Sie ließen sich auf einem braunen Sofa nieder, das nicht besonders bequem war, sondern eine adrette und aufrechte Sitzhaltung erzwang.
»Sie wollten mich etwas fragen«, sagte Axel freundlich, aber mit einem Hauch von Ungeduld.
»Ja, genau.« Plötzlich war Erica verlegen. Sie war nun schon zum zweiten Mal hier und ging Axel mit ihren Fragen auf dieNerven, obwohl er so viele andere Sorgen hatte. Doch wie beim letzten Mal beschloss sie, dass sie ihre Absicht auch in die Tat umsetzen konnte, wenn sie schon einmal hier war.
»Ich habe gewisse Nachforschungen über meine Mutter und in diesem Zuge auch über ihre Freunde angestellt: Ihren Bruder, Frans Ringholm und Britta Johansson.«
Axel nickte und wartete Däumchen drehend auf die Fortsetzung.

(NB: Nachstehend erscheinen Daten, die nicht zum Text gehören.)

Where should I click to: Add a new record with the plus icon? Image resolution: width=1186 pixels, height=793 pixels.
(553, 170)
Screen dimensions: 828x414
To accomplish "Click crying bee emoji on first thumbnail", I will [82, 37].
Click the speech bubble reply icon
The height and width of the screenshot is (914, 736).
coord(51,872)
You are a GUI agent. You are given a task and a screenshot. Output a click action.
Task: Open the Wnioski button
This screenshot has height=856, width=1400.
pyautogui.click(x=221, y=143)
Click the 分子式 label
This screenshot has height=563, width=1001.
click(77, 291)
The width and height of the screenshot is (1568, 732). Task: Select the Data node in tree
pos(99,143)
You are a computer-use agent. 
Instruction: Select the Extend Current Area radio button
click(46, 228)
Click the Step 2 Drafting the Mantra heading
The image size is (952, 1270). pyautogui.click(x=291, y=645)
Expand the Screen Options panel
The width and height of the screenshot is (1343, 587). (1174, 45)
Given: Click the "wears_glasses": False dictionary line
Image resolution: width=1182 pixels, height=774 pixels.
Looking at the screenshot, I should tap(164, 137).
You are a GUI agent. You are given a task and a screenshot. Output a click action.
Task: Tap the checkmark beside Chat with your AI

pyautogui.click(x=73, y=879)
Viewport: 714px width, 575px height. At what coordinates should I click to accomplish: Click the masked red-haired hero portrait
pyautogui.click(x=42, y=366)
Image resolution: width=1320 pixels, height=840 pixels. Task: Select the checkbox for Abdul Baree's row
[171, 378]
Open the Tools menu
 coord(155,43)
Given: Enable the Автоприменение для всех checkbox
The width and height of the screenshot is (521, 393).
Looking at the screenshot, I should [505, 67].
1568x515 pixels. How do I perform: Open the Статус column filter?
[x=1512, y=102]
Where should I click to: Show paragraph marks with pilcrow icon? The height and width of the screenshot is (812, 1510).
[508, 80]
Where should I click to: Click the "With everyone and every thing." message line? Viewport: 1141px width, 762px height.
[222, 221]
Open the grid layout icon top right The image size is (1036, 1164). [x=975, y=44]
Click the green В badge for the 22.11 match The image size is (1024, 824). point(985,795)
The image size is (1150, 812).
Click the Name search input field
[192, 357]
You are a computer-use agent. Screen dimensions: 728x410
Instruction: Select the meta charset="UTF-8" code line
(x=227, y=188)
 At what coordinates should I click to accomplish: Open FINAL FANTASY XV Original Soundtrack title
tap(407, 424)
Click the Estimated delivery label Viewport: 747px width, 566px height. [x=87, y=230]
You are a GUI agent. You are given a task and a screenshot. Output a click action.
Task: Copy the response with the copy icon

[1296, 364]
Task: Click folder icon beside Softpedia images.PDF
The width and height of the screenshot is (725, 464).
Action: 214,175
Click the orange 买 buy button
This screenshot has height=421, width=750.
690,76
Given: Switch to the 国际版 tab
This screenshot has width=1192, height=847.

»Es gab in ihrer Gruppe ja noch eine Person.«
Axel antwortete noch immer nicht.
»Gegen Ende des Krieges kam ein norwegischer Widerstandskämpfer mit dem Fischerboot meines Großvaters hierher … demselben Kutter, auf dem auch Sie oft mitgefahren sind.«
Er sah sie an, ohne zu blinzeln, aber sie merkte, dass sich seine Muskeln anspannten, als sie die Reisen erwähnte, die er nach Norwegen unternommen hatte.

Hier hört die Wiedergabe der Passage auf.